However, to predict TFBS in these regions, we found some inconsistencies, such as overlap, distance, size and peaks, within the operons (Fig. 1a and 1c). Although, there are some reported cases where the TFBS is found in regions with a high overlap and more significant distances in M. tuberculosis , we followed a more stringent criterion to reduce the number of false positives. We limited the peak regions to an area between +40 bps to -540 pbs in relation to the target gene. A Perl script was used to filter the data obtained by TBDB. For each regulator a FASTA file consisting of all sequences possibly containing the TFBS was created (Fig. 1d). These FASTA files formed the input for a subsequent TFBS prediction using MEME-ChIP .
MEME-Chip is a tool used for predicting large-scale motif sequences. We performed a MEME run on each FASTA file using the default parameters. An extensive literature search was performed to look for experimental data on TFBS. Whenever experimental evidence for a TFBS was available, we utilized this additional information by becoming more stringent in the setting of the “Maximum width motif” parameter according to the motif reported in the literature. An overview of the pipeline analyses is depicted in Fig. 2.
At this point, we have acquired all required data of the model organisms, namely the set of regulators and target genes with their corresponding TFBS. With this information we are able to run the previously described network transfer pipeline and transfer all evolutionarily conserved regulation from both model organisms to all 18 target organisms.
Utility and Discussion
The utilization of experimental data of two phylogenetically close model organisms (C. glutamicum and M. tuberculosis) combined with the comparative genomics approach for transferring the gene regulatory network makes the CMRegNet a reference database for studying regulatory networks of organism in the CMNR group. Table 1 summarizes the database content of CMRegNet. The CMRegNet is divided into two evidence levels: (1) experimental and (2) predicted. The experimental version only contains experimentally validated regulations whereas the predicted version additionally contains the transferred evolutionarily conserved regulations as well. In Table 1, we depict all regulations stored in the predicted version of CMRegNet. Whenever a regulation was predicted as conserved based on both model organisms, it was counted as two regulations in the table.

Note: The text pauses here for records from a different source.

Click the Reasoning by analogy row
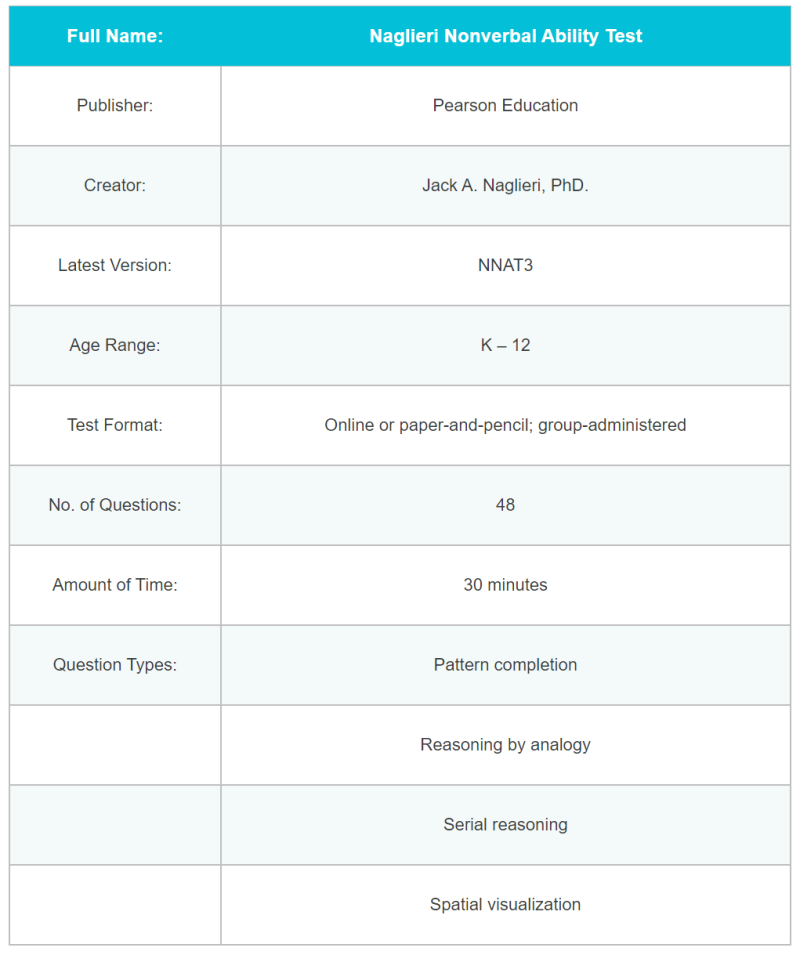This screenshot has width=800, height=962. click(400, 745)
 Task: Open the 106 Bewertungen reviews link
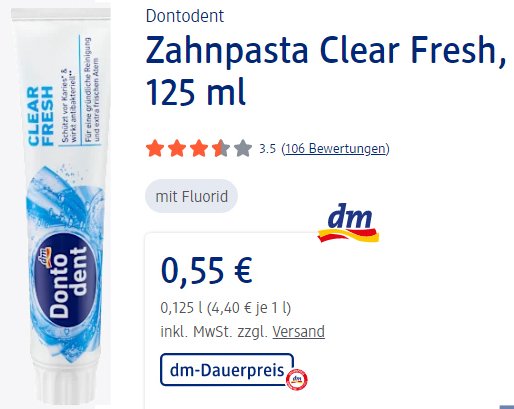[335, 148]
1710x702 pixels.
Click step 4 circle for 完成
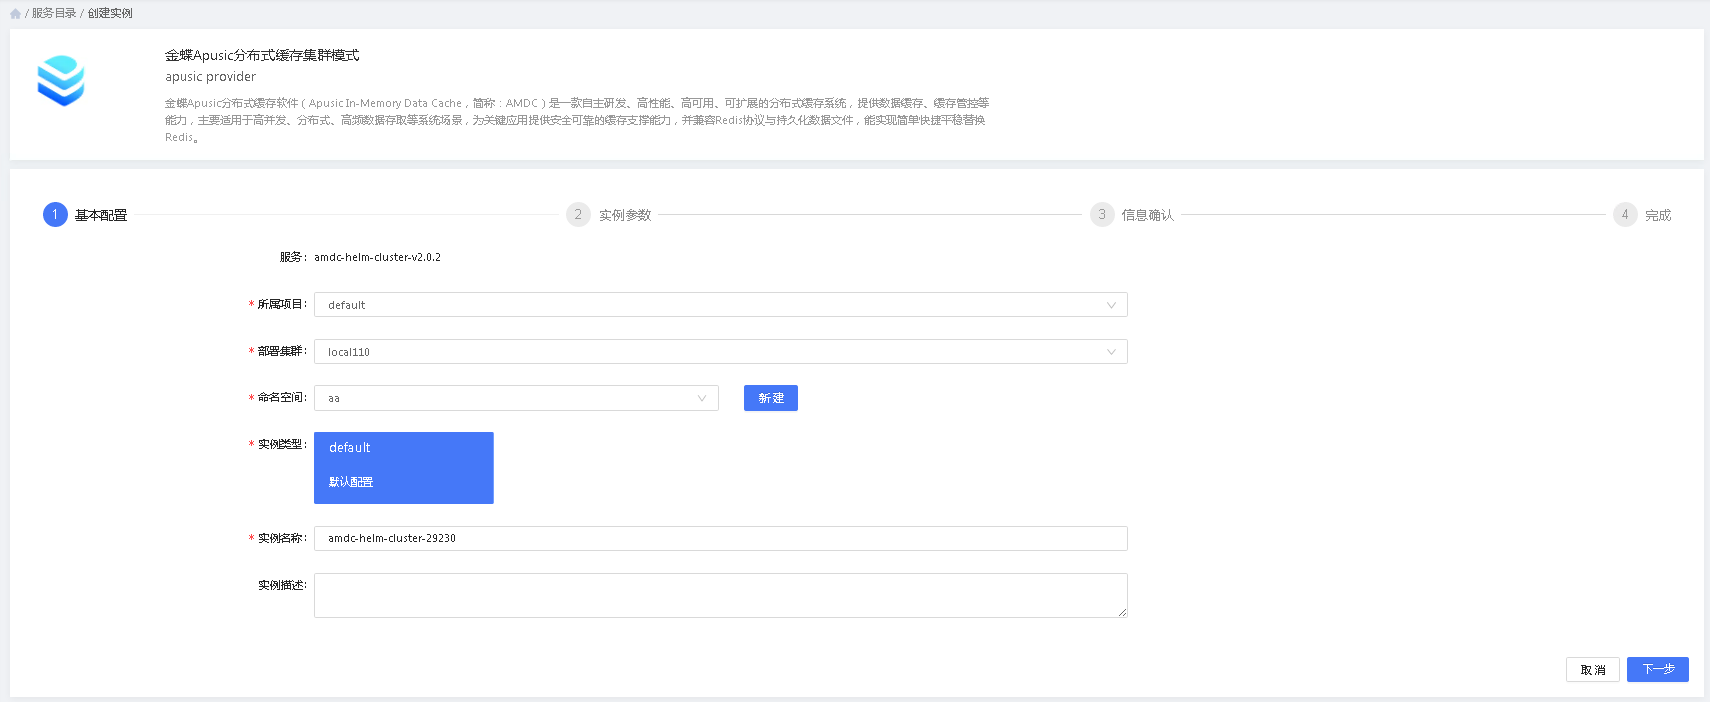pyautogui.click(x=1625, y=215)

So far, databases similar to CMRegNet were limited to only one model organism, e.g., in [12, 22]. Considering the scarce knowledge we have on regulatory interaction even for heavily studied model organisms , the restriction to one model organism poses one of the most prominent limitations of the automated network transfer . Apparently, a regulation can only be transferred to a target organism, when it was experimentally validated in model organisms in the first place. Here, for the first time we utilized two model organisms which are phylogenetically close but with different life-styles. This allows us to overcome the limitations imposed by the use of a single model. We illustrate the potential of CMRegNet for Mycobacterium leprae, an etiologic agent of leprosy disease. Note, that M. leprae has a atypical genome within the CMNR group: a large number of pseudogenes, accumulation of insertion sequence, lowered G + C content, which all are hallmarks of reductive evolution, and may reflect passage through an evolutionary bottleneck . Nevertheless, CMRegNet was able to transfer 641 conserved interactions in total, 107 of them from C. glutamicum, 326 from M. tuberculosis, and 208 were conserved in both models. This is a strong indicator for the power and utility of using two model organisms instead of only one.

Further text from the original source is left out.